Since March, students from a variety of programs at Dalhousie University have been volunteering their time helping health-care workers so they can focus on their jobs. The volunteer program will end May 1.

'We saw this program as sort of a stopgap measure to assist health-care providers,' says student Kristin Ko

A program offered by students at Dalhousie University to provide volunteer support to health-care workers will end May 1. (CBC)

Allied health students at Dalhousie University are calling on the Nova Scotia government to step in and fill gaps that they cannot, in order to support health-care workers tackling the COVID-19 pandemic.

Since March, students from a variety of programs at the Halifax-headquartered university have been volunteering their time helping health-care workers so they can focus on their jobs. Although students offered a variety of services, including running errands and picking up groceries, none was in higher demand than child care.

"It became pretty big, pretty quickly," said Clara Long, a second-year medical school student at the university.

Once the service, which university students across the country were offering to health-care workers, became public, Long said things snowballed. Right now, they've had requests for help from 90 health-care workers, but Long said they've only been about to help about 25 per cent of those people and they've had to reduce their advertising because they didn't have the capacity to meet the demand. More than 80 students have volunteered their time.

Now, that service is coming to an end.

Volunteer ranks thin as school ramps up

It was never intended to be a long-term project, said Long. But unlike every other province in the country, Nova Scotia has not kept regulated child-care centres open for essential service workers.

As university has started ramping back up and students are starting to prepare for exams, they simply cannot maintain the volunteer base they need to keep providing the service, said Kristin Ko, a first-year medical student at Dalhousie.

"We saw this program as sort of a stopgap measure to assist health-care providers until other programs and more long-term solutions were decided upon."

But in Nova Scotia, that hasn't happened. The Dalhousie students kept extending their volunteer program by two weeks, even as programs at other universities across the country saw drops in demands. The effort is scheduled to end May 1.

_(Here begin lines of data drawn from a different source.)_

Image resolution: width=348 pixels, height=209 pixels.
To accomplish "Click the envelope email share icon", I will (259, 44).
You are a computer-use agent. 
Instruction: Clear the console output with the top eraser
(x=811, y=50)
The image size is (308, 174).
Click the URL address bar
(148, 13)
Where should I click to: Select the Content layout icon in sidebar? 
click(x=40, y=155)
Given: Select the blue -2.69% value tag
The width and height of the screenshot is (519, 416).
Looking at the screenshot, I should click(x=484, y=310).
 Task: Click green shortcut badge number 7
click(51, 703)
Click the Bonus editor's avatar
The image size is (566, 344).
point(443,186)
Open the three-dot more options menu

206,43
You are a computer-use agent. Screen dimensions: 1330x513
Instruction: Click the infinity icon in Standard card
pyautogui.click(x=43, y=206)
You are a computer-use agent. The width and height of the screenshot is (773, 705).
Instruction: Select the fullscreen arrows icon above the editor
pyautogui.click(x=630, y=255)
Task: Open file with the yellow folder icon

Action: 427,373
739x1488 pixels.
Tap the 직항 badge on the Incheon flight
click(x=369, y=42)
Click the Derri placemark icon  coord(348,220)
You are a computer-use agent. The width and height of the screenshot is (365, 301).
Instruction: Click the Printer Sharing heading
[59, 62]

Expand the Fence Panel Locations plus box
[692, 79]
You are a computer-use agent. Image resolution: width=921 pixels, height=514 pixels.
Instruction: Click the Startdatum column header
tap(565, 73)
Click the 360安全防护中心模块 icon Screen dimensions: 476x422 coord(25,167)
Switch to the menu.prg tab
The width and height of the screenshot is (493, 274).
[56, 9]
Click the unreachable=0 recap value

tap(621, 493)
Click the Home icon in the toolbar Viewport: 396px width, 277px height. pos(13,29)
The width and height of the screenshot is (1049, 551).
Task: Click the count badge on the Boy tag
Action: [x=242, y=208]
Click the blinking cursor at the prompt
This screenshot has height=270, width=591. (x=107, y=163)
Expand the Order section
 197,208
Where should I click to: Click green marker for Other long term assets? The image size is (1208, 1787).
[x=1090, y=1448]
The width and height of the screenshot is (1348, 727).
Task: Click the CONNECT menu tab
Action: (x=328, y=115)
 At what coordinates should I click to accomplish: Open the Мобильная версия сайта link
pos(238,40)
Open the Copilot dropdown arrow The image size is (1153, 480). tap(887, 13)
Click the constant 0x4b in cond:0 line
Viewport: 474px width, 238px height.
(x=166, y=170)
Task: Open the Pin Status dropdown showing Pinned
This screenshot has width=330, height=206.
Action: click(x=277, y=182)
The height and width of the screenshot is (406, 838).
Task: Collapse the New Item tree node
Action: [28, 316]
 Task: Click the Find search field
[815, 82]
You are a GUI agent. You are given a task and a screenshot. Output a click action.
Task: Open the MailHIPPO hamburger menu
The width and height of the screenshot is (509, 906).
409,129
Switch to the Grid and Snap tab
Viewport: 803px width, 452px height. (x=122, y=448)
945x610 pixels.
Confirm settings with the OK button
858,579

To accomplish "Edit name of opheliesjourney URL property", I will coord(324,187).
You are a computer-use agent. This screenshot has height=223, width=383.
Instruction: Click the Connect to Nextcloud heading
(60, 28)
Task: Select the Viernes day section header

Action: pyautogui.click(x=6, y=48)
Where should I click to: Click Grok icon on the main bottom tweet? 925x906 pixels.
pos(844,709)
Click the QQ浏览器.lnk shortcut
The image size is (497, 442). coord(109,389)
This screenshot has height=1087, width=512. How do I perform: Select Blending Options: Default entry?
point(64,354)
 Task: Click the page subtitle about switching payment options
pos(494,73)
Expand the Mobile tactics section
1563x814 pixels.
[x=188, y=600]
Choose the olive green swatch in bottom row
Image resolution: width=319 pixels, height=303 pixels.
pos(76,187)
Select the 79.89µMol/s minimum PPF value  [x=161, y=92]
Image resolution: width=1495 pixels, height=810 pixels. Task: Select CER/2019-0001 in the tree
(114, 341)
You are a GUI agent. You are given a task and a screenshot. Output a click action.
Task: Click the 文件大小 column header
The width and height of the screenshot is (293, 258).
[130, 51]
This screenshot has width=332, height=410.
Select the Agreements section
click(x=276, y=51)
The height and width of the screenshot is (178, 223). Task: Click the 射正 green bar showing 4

In an effort to ensure health-care workers continue to get the help they need, the students wrote to Premier Stephen McNeil, Health Minister Randy Delorey, Education Minister Zach Churchill and Chief Medical Officer of Health Dr. Robert Strang, calling on them to restore regulated child care for essential service workers, just as it has been done in the rest of the country, with the exception of Nunavut.

As of Thursday, there are 947 confirmed cases of COVID-19 in Nova Scotia. (Communications Nova Scotia)

That letter was endorsed by dozens of doctors, nurses and other allied health professionals, along with Doctors Nova Scotia, the Nova Scotia Nurses' Union, the province's college of famly physicians and the Pharmacy Association of Nova Scotia, among others.

Long said they were disappointed by the response from the government.

"Basically their response was that there are informal, unlicensed child-care providers already existing in the community and that was, essentially at this point, sufficient to cover child-care needs," she said.

'A legitimate issue'

Long said the experience of the students from Dalhousie shows that clearly isn't the case. She said they've heard from some health-care workers who have had to reduce the number of shifts they can work or cash in vacation time in order to take care of their children because they have no other support options.

"Our health-care providers are super appreciative of everything we've been doing, but we know it's not enough and we aren't able to meet that demand," said Long.

"And we just want to really push this along, since it's clear that all of the other provinces have seen this as a legitimate issue and we want to make sure that that is also seen here in Nova Scotia."

Statement from province

A statement from the Education Department said the government "supports our front-line health-care workers and we're committed to working with them to discuss and respond to their needs."

"We continue to monitor the [child-care] sector during this time. This closure will be reassessed in accordance with the chief medical officer of health as the situation changes."